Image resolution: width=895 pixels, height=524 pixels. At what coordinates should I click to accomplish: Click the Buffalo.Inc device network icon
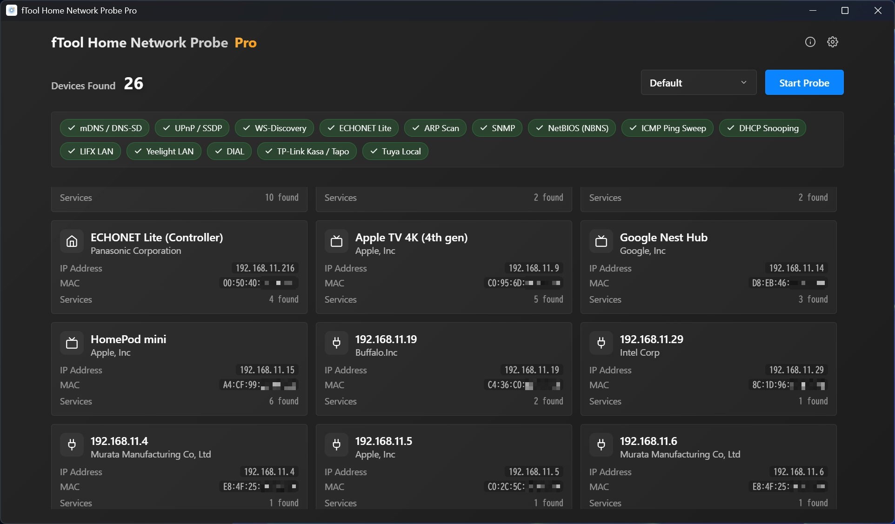point(336,343)
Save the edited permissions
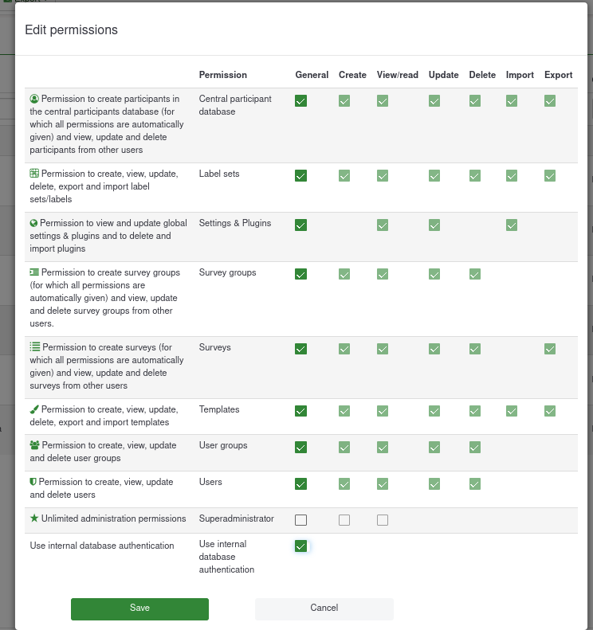The height and width of the screenshot is (630, 593). coord(139,608)
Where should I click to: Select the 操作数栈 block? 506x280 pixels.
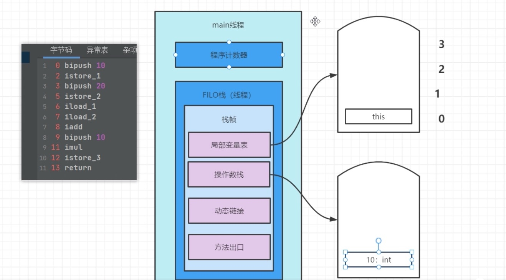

* [PROBLEM]: Replace "pixels" with "px" everywhere in the listing above and write out the lines again with nothing else changed. Leave the pictures out.

* [SOLUTION FOR THIS PROBLEM]:
Image resolution: width=895 px, height=524 px. At what coordinates should I click to accomplish: Click the Buffalo.Inc device network icon
point(336,343)
Save the edited permissions
The height and width of the screenshot is (630, 593). coord(139,608)
Where should I click to: Select the 操作数栈 block? 506x280 px.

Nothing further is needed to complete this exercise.